GM+JE Walker Pty Ltd T/A Gateway Regional Property Services v Shirley Gunningham(C2014/4543)  FWC 4335. Gregory, C
Tis “redundancy” matter the employer made application to the FWC, seeking to avoid paying redundancy pay. The matter had already been investigated by the Fair Work Ombudsman in the redundant employee’s favour.
The company claimed it is currently insolvent and in danger of financial collapse due to the current highly competitive trading conditions within the cleaning industry. This has resulted in a material contraction of the Applicant’s business (with the loss of a dozen contracts in the last 12 months) with the reduction in the viability. With the Applicant’s bank facility being fully drawn the Applicant is now only able to continue trading with the added support of its family backers.
In finding against the company, the Commissioner stated “the amount involved, given Ms Gunningham only worked part time on the relatively low hourly pay rates contained in the Award, is not an excessive amount…equates to an entitlement equivalent to 8 weeks pay.”
The Commissioner commented:
“It is also clear that Employers generally have obligations under Awards and Agreements which are to be observed and complied with.
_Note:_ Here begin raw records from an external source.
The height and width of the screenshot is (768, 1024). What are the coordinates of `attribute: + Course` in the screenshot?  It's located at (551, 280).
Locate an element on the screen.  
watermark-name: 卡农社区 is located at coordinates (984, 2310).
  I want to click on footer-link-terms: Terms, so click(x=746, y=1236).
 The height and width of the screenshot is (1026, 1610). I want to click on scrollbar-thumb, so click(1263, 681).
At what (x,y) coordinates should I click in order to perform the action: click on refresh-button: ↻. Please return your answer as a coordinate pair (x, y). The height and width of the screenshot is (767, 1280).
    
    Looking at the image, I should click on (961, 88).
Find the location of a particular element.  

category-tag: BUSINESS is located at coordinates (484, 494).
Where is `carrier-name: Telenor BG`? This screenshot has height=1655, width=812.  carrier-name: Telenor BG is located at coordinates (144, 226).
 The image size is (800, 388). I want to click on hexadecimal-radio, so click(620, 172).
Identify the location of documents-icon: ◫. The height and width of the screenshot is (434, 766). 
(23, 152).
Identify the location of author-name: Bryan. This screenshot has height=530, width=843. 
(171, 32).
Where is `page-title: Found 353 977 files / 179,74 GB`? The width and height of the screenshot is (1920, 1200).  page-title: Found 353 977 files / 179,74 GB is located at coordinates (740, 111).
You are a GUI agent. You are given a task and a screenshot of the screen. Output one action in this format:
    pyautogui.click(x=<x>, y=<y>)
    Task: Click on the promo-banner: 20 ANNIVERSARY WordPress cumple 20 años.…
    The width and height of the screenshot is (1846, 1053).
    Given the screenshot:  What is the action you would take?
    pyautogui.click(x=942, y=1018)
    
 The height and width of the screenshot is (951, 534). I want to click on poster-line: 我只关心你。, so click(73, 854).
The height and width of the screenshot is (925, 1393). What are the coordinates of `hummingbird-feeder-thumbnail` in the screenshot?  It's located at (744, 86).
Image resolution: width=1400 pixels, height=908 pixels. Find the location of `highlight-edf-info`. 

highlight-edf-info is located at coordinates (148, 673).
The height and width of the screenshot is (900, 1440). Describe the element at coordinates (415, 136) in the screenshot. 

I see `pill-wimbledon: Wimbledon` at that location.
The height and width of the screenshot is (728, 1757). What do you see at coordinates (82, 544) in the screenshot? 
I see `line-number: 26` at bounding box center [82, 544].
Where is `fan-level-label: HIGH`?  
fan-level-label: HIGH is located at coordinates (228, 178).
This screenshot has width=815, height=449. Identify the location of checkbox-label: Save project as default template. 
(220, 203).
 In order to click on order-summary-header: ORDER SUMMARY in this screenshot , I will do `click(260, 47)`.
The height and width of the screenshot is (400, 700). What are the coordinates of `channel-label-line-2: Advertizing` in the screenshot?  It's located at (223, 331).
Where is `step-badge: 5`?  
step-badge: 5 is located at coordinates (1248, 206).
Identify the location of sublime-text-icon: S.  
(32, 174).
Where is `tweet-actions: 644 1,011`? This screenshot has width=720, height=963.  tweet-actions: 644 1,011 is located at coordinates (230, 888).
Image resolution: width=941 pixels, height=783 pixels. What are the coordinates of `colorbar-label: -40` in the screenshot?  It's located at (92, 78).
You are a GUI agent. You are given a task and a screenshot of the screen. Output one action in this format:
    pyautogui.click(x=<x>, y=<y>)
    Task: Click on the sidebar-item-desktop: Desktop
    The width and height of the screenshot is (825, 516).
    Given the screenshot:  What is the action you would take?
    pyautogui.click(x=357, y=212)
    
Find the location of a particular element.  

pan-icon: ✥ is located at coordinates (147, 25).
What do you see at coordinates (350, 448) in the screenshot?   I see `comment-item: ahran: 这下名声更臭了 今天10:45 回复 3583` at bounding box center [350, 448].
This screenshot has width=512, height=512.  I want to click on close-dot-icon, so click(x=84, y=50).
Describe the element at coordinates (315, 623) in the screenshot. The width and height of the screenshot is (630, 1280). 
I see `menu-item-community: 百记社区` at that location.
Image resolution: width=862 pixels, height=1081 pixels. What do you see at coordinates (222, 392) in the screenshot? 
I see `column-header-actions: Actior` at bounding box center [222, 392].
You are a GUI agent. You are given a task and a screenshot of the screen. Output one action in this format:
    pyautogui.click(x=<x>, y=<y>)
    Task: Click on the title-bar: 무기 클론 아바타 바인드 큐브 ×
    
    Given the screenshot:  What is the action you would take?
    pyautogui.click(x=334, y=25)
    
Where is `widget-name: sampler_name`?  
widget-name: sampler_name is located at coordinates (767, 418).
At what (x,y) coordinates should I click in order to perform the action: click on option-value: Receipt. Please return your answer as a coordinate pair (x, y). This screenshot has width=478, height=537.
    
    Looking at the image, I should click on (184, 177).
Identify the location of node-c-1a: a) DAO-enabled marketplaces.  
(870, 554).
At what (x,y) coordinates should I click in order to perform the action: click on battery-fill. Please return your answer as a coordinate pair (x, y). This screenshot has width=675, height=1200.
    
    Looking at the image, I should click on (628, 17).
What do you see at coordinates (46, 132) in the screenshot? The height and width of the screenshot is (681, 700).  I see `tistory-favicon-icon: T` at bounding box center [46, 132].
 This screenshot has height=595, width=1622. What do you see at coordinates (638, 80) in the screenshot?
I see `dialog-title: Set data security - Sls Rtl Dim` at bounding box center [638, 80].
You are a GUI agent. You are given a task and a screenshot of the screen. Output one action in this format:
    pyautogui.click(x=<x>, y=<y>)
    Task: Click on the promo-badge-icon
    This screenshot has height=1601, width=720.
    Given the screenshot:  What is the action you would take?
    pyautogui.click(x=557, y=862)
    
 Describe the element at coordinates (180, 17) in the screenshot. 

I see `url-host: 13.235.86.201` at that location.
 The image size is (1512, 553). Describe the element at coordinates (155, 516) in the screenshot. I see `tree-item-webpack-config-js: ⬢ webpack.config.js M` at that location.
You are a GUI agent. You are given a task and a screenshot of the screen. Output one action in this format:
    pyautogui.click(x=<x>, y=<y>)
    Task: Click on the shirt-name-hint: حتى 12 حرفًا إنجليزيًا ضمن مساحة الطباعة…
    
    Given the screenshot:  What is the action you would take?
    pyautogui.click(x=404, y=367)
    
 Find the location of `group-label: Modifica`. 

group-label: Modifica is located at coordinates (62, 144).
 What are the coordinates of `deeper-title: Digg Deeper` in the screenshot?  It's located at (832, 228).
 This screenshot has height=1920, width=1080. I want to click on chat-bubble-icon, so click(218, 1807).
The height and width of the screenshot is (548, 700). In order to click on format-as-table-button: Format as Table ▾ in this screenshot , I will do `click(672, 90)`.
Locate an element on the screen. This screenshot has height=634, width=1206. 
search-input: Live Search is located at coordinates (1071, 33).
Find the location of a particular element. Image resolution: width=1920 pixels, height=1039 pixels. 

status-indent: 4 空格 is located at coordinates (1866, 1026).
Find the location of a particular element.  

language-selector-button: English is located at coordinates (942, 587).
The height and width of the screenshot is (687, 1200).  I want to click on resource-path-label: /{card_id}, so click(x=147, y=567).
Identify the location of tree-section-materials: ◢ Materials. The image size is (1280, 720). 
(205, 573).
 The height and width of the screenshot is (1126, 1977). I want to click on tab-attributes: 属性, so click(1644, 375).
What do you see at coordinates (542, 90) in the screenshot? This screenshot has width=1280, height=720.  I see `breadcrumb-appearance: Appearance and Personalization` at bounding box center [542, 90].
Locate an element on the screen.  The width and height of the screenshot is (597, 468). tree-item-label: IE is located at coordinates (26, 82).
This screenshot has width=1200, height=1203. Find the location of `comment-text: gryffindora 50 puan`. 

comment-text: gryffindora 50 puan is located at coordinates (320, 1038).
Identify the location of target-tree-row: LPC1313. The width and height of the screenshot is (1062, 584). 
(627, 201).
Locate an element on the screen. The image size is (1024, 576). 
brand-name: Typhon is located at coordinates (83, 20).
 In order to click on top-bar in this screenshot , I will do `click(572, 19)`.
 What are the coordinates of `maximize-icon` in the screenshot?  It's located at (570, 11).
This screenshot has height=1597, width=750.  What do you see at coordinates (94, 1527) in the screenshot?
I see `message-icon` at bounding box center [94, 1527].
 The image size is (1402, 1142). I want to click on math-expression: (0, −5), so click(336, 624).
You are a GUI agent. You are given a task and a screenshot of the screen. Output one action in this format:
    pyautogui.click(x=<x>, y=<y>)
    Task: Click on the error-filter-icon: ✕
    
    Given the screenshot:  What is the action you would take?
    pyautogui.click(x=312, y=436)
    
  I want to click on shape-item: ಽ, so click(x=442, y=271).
I also accept they may take issue with the rationale for why some of those obligations exist, as Mr Walker has done in the present matter, but these are issues for another time. For the time being they continue to be part of the costs of “doing business. (My emphasis)”.
The first case was a simple transfer of business proposition, with the employee obviously looking to sweeten the pie with a bit of redundancy payout. The employer called her bluff and won, because it had followed all the rules required of it under the FWA.
The second case found that the FWC had little sympathy for a company that did not account for redundancy pays for lost contracts. It is very hard for businesses when tendering for work to factor all matters, but clearly contingencies ought to have been made for the workers.